Task	scOT	FNO	DRIFT-Net
NS-SL	3.96%	3.69%	3.40%
NS-PwC	2.35%	4.57%	Best
Poisson-Gauss	—	—	Best
Allen-Cahn	—	—	Best
Wave-Gauss	—	—	Best

Efficiency Comparison¶

Approximately 15% fewer parameters than scOT with higher throughput; NS errors reduced by 7%–54%.

Ablation Study¶

Configuration	Effect
w/o low-frequency mixing	Significant error increase
Hard mask instead of radial gating	Instability
w/o frequency-weighted loss	Insufficient high-frequency fitting
Full DRIFT-Net	Best

Key Findings¶

Controlled low-frequency mixing is critical — removing it causes a substantial error increase.
Low drift is maintained over 100-step long-horizon rollouts.
Effective across elliptic, parabolic, and hyperbolic PDEs.

Highlights & Insights¶

The spectral–spatial dual-branch elegantly decouples global structure from local details, with strong physical intuition.
The convex combination in non-expansive fusion ensures training stability.
Modular design — the DRIFT block can replace existing attention blocks.

Limitations & Future Work¶

The low-frequency mask size requires manual tuning.
Validation is primarily on 2D PDEs; extension to 3D remains untested.
Comparison with other PDE foundation models such as DPOT is insufficient.

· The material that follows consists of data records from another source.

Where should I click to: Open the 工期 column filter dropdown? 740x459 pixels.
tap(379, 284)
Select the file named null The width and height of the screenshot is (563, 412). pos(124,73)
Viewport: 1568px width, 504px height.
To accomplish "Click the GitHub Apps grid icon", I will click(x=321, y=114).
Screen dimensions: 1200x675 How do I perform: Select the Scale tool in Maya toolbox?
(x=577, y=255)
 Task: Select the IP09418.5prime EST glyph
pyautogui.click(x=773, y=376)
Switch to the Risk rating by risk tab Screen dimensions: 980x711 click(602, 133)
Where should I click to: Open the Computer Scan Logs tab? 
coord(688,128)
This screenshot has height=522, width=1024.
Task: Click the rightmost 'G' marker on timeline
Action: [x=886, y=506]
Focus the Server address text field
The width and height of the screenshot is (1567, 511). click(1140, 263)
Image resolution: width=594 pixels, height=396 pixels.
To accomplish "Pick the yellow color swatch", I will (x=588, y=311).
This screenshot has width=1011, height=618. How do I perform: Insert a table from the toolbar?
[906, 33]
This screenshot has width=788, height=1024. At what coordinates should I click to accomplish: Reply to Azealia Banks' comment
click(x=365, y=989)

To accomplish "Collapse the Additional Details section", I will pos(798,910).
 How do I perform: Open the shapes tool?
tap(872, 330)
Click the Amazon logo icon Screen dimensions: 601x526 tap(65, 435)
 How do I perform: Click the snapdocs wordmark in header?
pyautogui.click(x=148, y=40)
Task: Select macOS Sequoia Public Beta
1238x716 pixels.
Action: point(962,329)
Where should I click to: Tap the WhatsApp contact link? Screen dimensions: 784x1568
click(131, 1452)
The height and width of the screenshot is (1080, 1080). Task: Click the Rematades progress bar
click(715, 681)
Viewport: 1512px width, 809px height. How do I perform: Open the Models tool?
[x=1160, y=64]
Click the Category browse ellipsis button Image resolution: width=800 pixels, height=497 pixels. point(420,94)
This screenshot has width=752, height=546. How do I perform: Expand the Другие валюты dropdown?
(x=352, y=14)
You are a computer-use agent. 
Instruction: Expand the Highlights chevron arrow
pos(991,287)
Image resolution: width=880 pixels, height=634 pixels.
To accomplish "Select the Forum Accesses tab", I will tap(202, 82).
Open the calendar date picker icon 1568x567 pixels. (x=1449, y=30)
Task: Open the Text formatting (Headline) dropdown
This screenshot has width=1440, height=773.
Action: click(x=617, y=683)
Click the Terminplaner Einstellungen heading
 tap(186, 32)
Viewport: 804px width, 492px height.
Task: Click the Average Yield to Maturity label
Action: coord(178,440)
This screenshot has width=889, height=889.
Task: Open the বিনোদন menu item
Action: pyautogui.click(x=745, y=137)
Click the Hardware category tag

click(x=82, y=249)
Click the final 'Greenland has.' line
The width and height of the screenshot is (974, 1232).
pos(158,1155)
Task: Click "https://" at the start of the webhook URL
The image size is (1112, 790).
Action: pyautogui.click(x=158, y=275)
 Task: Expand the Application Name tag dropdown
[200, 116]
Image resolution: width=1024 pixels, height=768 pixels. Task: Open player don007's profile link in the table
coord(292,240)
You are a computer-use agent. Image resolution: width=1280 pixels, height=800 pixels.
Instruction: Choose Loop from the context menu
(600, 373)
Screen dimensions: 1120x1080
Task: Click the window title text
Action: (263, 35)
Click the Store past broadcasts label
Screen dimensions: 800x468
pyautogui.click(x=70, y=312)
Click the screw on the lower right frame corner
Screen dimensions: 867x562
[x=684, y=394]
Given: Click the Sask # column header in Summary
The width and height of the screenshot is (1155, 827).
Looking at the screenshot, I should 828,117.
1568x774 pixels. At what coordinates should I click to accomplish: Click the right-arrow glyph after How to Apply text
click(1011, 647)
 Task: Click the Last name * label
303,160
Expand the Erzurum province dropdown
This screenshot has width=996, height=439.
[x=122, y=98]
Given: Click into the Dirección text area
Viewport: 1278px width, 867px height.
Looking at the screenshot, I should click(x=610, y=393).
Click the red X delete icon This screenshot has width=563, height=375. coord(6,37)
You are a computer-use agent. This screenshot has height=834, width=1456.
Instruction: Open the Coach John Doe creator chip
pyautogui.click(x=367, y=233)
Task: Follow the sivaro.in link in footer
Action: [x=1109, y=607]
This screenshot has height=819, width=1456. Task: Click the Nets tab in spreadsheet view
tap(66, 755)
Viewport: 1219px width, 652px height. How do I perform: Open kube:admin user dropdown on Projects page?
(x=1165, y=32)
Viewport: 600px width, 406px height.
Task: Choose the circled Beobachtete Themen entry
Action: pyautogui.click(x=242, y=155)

vs. scOT/POSEIDON: Achieves global coupling via the spectral branch without requiring deep stacking.
vs. FNO: FNO operates over all frequencies but lacks local capacity; DRIFT-Net's dual branches are complementary.
vs. PDE-Refiner: PDE-Refiner relies on iterative refinement, whereas DRIFT-Net achieves fidelity through architectural design.

Rating¶

Novelty: ⭐⭐⭐⭐ An elegant combination of controlled low-frequency mixing, bandwidth fusion, and frequency-weighted loss.
Experimental Thoroughness: ⭐⭐⭐⭐⭐ Seven PDE benchmarks, ablations, and long-horizon rollout evaluation.
Writing Quality: ⭐⭐⭐⭐ Physical intuition is well articulated.
Value: ⭐⭐⭐⭐ Provides a stronger backbone for PDE foundation models.